The Ravens set the standard. The question is why the Orioles have not matched it.


The Honest Comparison

The Yankees’ Bronx Education All-Star Day was not a charitable donation. It was a franchise decision: that 11,500 students showing up to Yankee Stadium in school colors, recognized in front of a crowd, is the business of being a baseball team in a city.

The Ravens understand this. Twenty-five years of Honor Rows is not a PR exercise — it is an institutional commitment to showing Baltimore that the franchise belongs to it.

What the Orioles currently do for Baltimore City Schools students at scale is: a reduced-price student ticket pass for students 18 and older, a single adopted school, and a curriculum program that no longer appears to be running at the 14,000-student level it once reached. The $5 million CollegeBound pledge was made by the prior ownership in January 2023 — a meaningful gift, but one that predates the current $600 million public investment conversation and does not replace the scaled, city-wide school engagement the franchise once ran.

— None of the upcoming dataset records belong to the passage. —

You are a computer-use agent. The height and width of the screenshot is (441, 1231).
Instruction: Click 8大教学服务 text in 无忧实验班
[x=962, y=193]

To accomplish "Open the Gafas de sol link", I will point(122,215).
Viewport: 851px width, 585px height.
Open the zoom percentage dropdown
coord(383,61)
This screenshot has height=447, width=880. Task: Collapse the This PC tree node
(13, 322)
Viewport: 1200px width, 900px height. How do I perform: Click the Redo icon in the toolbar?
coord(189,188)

Infographic titled 'Baltimore Education By The Numbers' highlighting key statistics about Baltimore City students, including reading proficiency, academic achievement gaps, chronic absenteeism, and investment in education.

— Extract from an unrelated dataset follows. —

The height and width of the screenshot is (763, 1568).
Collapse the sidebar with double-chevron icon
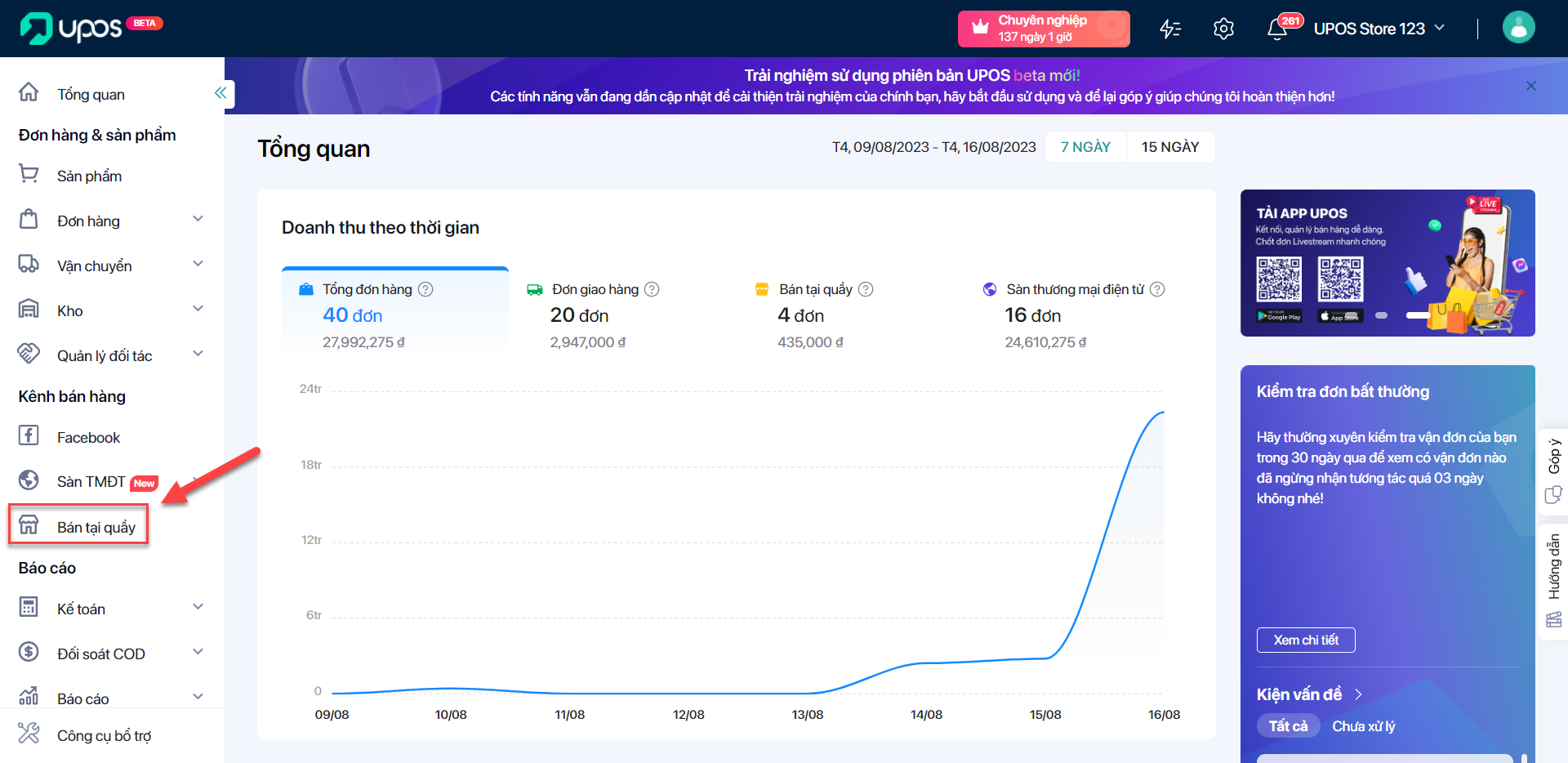coord(220,93)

Maryland is spending $600 million on stadium upgrades for a team whose home city has a public school system where reading proficiency sits at roughly 24 percent — half the statewide average. The state’s own legal history includes a court ruling that Baltimore City schoolchildren were receiving an inadequate education. The NAACP Legal Defense Fund noted pointedly in 2023 that the state managed to approve $1.2 billion for stadiums while continuing to shortchange school funding.

That’s not a dig at the Orioles or the Ravens specifically. It’s a structural argument: when public money flows to private enterprises at this scale, the public has standing to ask what the community obligation looks like in return. Not just in corporate press releases — but in programs, in numbers, in kids in seats.


The Open Question

The Orioles’ lease contains no formal community benefit agreement tied to school outreach. The $600 million in bond funding is earmarked for stadium improvements, not educational programming. There is no public requirement that the team run anything like the old “Learning with the Orioles” program.

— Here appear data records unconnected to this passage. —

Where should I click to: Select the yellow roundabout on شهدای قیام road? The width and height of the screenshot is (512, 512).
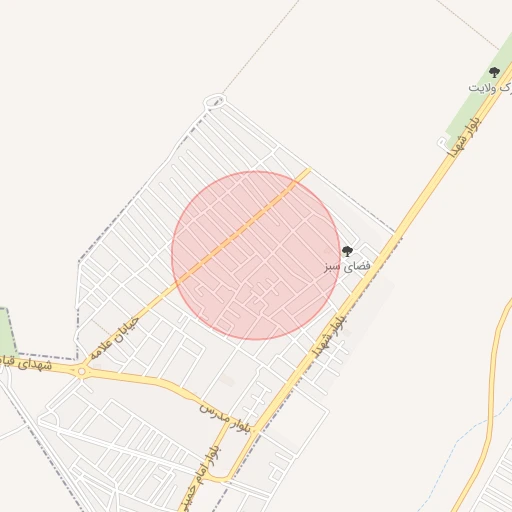click(81, 371)
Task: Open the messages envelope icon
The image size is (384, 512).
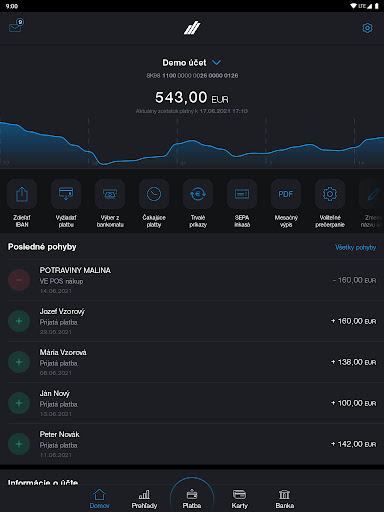Action: pyautogui.click(x=16, y=26)
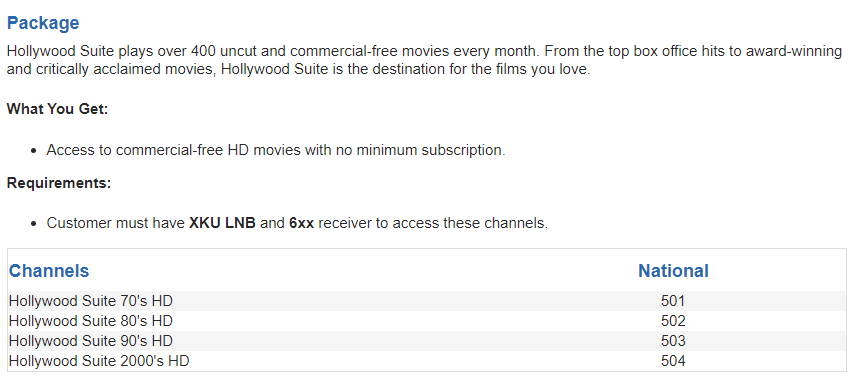Click the bold XKU LNB text

coord(222,223)
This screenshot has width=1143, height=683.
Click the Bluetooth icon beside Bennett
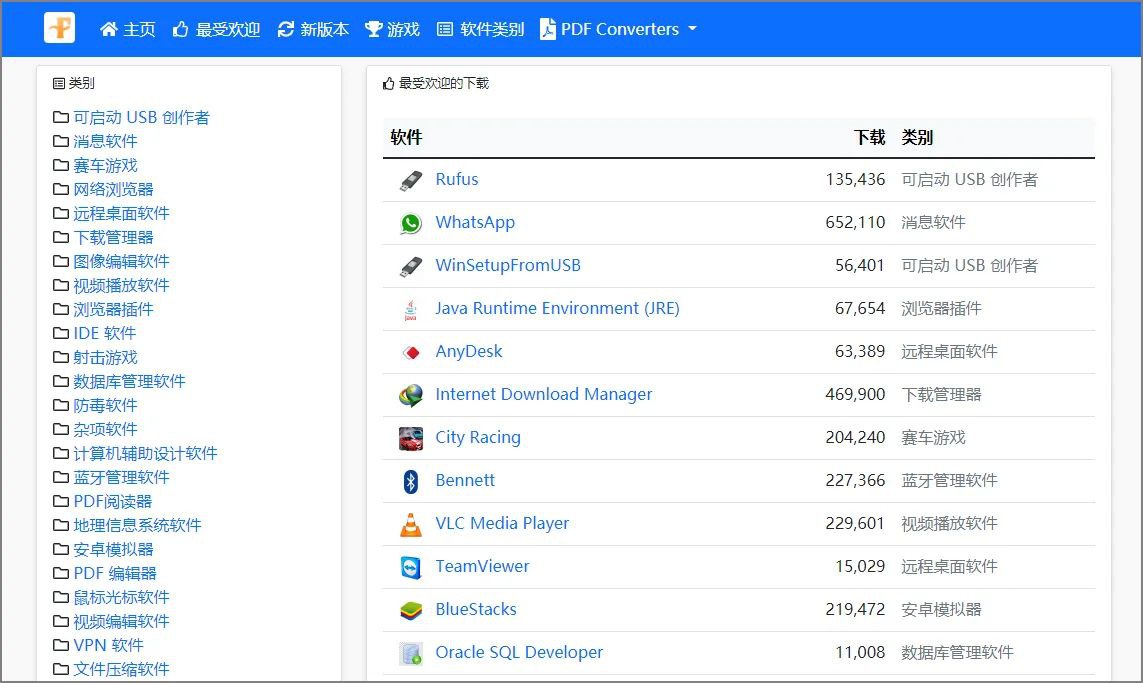409,480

That’s a policy gap Maryland’s legislature could address. It’s also a reputational question both franchises should want to answer on their own terms.

Andy Ellis, a candidate for governor of Maryland, put it plainly this week: the Orioles once sent kids from City Schools to games regularly. Families loved it. It built something between the franchise and the community. And then it stopped.

MDBayNews contacted the public relations departments of both the Baltimore Orioles and the Baltimore Ravens on Saturday, May 10, asking each organization what community obligations — specifically regarding Baltimore City Schools students — they consider part of their public partnership with the state. The Orioles did not respond. The Ravens did not respond, though their existing programs speak for themselves.

The Orioles have the resources, the public infrastructure, and — with new ownership — the stated community goodwill to rebuild what was lost. The Bronx comparison is instructive not because the Yankees are a model franchise, but because they understand something simple: the kids in the cheap seats today are the season ticket holders in twenty years. The Ravens figured that out 25 years ago.

Baltimore’s schools are struggling. Baltimore’s stadiums are being renovated on the public dime. For one of the two franchises, the question of what they owe the city’s children is already being answered. For the other, it remains an open one.


MDBayNews contacted the Baltimore Orioles and Baltimore Ravens for comment on Saturday, May 10, 2026. Neither responded by publication. This story will be updated if responses are received.